Data for processing -
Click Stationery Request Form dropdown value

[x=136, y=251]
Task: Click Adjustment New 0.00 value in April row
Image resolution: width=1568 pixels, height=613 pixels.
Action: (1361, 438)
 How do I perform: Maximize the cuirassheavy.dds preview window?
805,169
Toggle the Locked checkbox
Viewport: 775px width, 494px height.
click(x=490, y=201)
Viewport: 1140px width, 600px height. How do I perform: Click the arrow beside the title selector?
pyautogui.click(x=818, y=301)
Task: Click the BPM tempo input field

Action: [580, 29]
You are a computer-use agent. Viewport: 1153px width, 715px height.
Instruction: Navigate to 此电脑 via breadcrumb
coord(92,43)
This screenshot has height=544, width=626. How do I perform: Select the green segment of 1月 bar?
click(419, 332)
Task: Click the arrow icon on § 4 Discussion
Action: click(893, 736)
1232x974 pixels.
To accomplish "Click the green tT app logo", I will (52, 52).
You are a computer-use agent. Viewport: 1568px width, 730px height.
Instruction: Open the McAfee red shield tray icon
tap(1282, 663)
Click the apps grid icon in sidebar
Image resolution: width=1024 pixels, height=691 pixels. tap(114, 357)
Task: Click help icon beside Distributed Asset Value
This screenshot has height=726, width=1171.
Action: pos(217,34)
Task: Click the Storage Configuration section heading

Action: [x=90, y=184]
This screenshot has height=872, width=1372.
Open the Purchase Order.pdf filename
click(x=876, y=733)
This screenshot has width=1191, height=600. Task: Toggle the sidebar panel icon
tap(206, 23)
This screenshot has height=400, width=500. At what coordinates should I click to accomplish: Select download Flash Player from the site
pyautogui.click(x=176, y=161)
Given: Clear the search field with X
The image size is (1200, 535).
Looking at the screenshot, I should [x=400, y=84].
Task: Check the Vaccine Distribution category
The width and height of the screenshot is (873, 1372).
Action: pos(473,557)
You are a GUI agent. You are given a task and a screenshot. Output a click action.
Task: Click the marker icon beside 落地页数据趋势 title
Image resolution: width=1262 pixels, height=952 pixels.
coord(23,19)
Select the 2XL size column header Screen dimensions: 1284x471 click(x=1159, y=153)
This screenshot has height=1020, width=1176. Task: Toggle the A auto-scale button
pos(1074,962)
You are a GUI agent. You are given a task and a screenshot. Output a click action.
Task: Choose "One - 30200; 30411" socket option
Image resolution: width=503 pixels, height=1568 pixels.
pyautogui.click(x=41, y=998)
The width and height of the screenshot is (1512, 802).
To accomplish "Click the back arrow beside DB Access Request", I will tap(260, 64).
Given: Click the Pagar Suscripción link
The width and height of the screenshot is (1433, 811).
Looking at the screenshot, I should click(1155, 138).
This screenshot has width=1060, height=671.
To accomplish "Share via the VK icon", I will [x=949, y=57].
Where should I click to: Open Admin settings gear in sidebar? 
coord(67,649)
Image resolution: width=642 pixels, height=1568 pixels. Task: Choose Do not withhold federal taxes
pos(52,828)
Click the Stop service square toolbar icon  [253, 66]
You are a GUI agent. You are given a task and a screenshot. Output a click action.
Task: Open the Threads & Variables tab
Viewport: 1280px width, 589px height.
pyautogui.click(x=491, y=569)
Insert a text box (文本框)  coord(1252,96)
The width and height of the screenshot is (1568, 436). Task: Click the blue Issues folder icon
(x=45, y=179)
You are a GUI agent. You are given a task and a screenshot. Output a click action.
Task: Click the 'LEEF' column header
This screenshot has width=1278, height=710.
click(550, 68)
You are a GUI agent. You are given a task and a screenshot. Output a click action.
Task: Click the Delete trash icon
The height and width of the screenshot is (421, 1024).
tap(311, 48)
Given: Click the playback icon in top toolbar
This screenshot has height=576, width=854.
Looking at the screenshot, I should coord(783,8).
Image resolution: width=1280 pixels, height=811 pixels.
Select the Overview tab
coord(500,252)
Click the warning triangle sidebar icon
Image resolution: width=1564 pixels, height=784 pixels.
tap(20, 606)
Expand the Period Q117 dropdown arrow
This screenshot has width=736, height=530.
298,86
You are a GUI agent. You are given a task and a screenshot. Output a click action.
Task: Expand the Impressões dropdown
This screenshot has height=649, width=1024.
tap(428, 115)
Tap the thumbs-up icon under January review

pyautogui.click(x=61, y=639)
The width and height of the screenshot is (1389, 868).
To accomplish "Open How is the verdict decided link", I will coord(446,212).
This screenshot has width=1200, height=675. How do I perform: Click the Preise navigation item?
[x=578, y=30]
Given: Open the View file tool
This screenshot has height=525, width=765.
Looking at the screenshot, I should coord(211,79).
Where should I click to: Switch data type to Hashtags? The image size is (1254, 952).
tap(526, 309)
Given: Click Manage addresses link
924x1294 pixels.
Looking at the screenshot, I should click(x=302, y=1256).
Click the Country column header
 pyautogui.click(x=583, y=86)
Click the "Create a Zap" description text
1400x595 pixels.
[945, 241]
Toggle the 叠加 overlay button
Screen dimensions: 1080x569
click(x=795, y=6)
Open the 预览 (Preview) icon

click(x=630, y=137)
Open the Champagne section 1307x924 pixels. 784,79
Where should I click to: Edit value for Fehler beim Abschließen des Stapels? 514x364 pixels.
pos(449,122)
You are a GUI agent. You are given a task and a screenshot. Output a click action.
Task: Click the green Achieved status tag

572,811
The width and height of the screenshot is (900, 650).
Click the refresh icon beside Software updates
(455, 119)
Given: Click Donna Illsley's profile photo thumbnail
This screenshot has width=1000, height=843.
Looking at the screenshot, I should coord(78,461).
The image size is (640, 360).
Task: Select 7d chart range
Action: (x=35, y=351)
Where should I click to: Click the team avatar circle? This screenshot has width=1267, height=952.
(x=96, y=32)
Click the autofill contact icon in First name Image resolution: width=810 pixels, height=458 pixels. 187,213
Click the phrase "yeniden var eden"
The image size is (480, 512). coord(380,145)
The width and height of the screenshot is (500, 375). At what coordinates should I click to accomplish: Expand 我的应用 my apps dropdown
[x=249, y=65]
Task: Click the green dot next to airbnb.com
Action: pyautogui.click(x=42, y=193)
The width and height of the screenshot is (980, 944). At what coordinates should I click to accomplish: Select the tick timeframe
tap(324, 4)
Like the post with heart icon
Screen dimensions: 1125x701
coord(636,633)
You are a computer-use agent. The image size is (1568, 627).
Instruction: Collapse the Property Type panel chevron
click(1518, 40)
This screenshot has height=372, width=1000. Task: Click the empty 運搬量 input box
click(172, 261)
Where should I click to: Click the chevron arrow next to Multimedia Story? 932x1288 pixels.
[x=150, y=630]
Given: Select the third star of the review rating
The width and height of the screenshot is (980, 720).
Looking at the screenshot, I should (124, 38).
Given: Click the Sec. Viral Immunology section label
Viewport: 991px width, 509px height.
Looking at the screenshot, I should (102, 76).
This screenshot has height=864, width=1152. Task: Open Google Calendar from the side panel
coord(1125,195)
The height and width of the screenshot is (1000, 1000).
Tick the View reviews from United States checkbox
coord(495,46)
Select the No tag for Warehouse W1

Description of the task - Would you restate every record word for word?

Response to this task -
Click Stationery Request Form dropdown value

[x=136, y=251]
Task: Click Adjustment New 0.00 value in April row
Image resolution: width=1568 pixels, height=613 pixels.
Action: (1361, 438)
 How do I perform: Maximize the cuirassheavy.dds preview window?
805,169
Toggle the Locked checkbox
Viewport: 775px width, 494px height.
click(x=490, y=201)
Viewport: 1140px width, 600px height. How do I perform: Click the arrow beside the title selector?
pyautogui.click(x=818, y=301)
Task: Click the BPM tempo input field

Action: [580, 29]
You are a computer-use agent. Viewport: 1153px width, 715px height.
Instruction: Navigate to 此电脑 via breadcrumb
coord(92,43)
This screenshot has height=544, width=626. How do I perform: Select the green segment of 1月 bar?
click(419, 332)
Task: Click the arrow icon on § 4 Discussion
Action: click(893, 736)
1232x974 pixels.
To accomplish "Click the green tT app logo", I will (52, 52).
You are a computer-use agent. Viewport: 1568px width, 730px height.
Instruction: Open the McAfee red shield tray icon
tap(1282, 663)
Click the apps grid icon in sidebar
Image resolution: width=1024 pixels, height=691 pixels. tap(114, 357)
Task: Click help icon beside Distributed Asset Value
This screenshot has height=726, width=1171.
Action: pos(217,34)
Task: Click the Storage Configuration section heading

Action: [x=90, y=184]
This screenshot has height=872, width=1372.
Open the Purchase Order.pdf filename
click(x=876, y=733)
This screenshot has width=1191, height=600. Task: Toggle the sidebar panel icon
tap(206, 23)
This screenshot has height=400, width=500. At what coordinates should I click to accomplish: Select download Flash Player from the site
pyautogui.click(x=176, y=161)
Given: Clear the search field with X
The image size is (1200, 535).
Looking at the screenshot, I should [x=400, y=84].
Task: Check the Vaccine Distribution category
The width and height of the screenshot is (873, 1372).
Action: pos(473,557)
You are a GUI agent. You are given a task and a screenshot. Output a click action.
Task: Click the marker icon beside 落地页数据趋势 title
Image resolution: width=1262 pixels, height=952 pixels.
coord(23,19)
Select the 2XL size column header Screen dimensions: 1284x471 click(x=1159, y=153)
This screenshot has height=1020, width=1176. Task: Toggle the A auto-scale button
pos(1074,962)
You are a GUI agent. You are given a task and a screenshot. Output a click action.
Task: Choose "One - 30200; 30411" socket option
Image resolution: width=503 pixels, height=1568 pixels.
pyautogui.click(x=41, y=998)
The width and height of the screenshot is (1512, 802).
To accomplish "Click the back arrow beside DB Access Request", I will tap(260, 64).
Given: Click the Pagar Suscripción link
The width and height of the screenshot is (1433, 811).
Looking at the screenshot, I should click(1155, 138).
This screenshot has width=1060, height=671.
To accomplish "Share via the VK icon", I will [x=949, y=57].
Where should I click to: Open Admin settings gear in sidebar? 
coord(67,649)
Image resolution: width=642 pixels, height=1568 pixels. Task: Choose Do not withhold federal taxes
pos(52,828)
Click the Stop service square toolbar icon  [253, 66]
You are a GUI agent. You are given a task and a screenshot. Output a click action.
Task: Open the Threads & Variables tab
Viewport: 1280px width, 589px height.
pyautogui.click(x=491, y=569)
Insert a text box (文本框)  coord(1252,96)
The width and height of the screenshot is (1568, 436). Task: Click the blue Issues folder icon
(x=45, y=179)
You are a GUI agent. You are given a task and a screenshot. Output a click action.
Task: Click the 'LEEF' column header
This screenshot has width=1278, height=710.
click(550, 68)
You are a GUI agent. You are given a task and a screenshot. Output a click action.
Task: Click the Delete trash icon
The height and width of the screenshot is (421, 1024).
tap(311, 48)
Given: Click the playback icon in top toolbar
This screenshot has height=576, width=854.
Looking at the screenshot, I should coord(783,8).
Image resolution: width=1280 pixels, height=811 pixels.
Select the Overview tab
coord(500,252)
Click the warning triangle sidebar icon
Image resolution: width=1564 pixels, height=784 pixels.
tap(20, 606)
Expand the Period Q117 dropdown arrow
This screenshot has width=736, height=530.
298,86
You are a GUI agent. You are given a task and a screenshot. Output a click action.
Task: Expand the Impressões dropdown
This screenshot has height=649, width=1024.
tap(428, 115)
Tap the thumbs-up icon under January review

pyautogui.click(x=61, y=639)
The width and height of the screenshot is (1389, 868).
To accomplish "Open How is the verdict decided link", I will coord(446,212).
This screenshot has width=1200, height=675. How do I perform: Click the Preise navigation item?
[x=578, y=30]
Given: Open the View file tool
This screenshot has height=525, width=765.
Looking at the screenshot, I should coord(211,79).
Where should I click to: Switch data type to Hashtags? The image size is (1254, 952).
tap(526, 309)
Given: Click Manage addresses link
924x1294 pixels.
Looking at the screenshot, I should click(x=302, y=1256).
Click the Country column header
 pyautogui.click(x=583, y=86)
Click the "Create a Zap" description text
1400x595 pixels.
[945, 241]
Toggle the 叠加 overlay button
Screen dimensions: 1080x569
click(x=795, y=6)
Open the 预览 (Preview) icon

click(x=630, y=137)
Open the Champagne section 1307x924 pixels. 784,79
Where should I click to: Edit value for Fehler beim Abschließen des Stapels? 514x364 pixels.
pos(449,122)
You are a GUI agent. You are given a task and a screenshot. Output a click action.
Task: Click the green Achieved status tag

572,811
The width and height of the screenshot is (900, 650).
Click the refresh icon beside Software updates
(455, 119)
Given: Click Donna Illsley's profile photo thumbnail
This screenshot has width=1000, height=843.
Looking at the screenshot, I should coord(78,461).
The image size is (640, 360).
Task: Select 7d chart range
Action: (x=35, y=351)
Where should I click to: Click the team avatar circle? This screenshot has width=1267, height=952.
(x=96, y=32)
Click the autofill contact icon in First name Image resolution: width=810 pixels, height=458 pixels. 187,213
Click the phrase "yeniden var eden"
The image size is (480, 512). coord(380,145)
The width and height of the screenshot is (500, 375). At what coordinates should I click to accomplish: Expand 我的应用 my apps dropdown
[x=249, y=65]
Task: Click the green dot next to airbnb.com
Action: pyautogui.click(x=42, y=193)
The width and height of the screenshot is (980, 944). At what coordinates should I click to accomplish: Select the tick timeframe
tap(324, 4)
Like the post with heart icon
Screen dimensions: 1125x701
coord(636,633)
You are a computer-use agent. The image size is (1568, 627).
Instruction: Collapse the Property Type panel chevron
click(1518, 40)
This screenshot has height=372, width=1000. Task: Click the empty 運搬量 input box
click(172, 261)
Where should I click to: Click the chevron arrow next to Multimedia Story? 932x1288 pixels.
[x=150, y=630]
Given: Select the third star of the review rating
The width and height of the screenshot is (980, 720).
Looking at the screenshot, I should (124, 38).
Given: Click the Sec. Viral Immunology section label
Viewport: 991px width, 509px height.
Looking at the screenshot, I should (102, 76).
This screenshot has height=864, width=1152. Task: Open Google Calendar from the side panel
coord(1125,195)
The height and width of the screenshot is (1000, 1000).
Tick the View reviews from United States checkbox
coord(495,46)
Select the No tag for Warehouse W1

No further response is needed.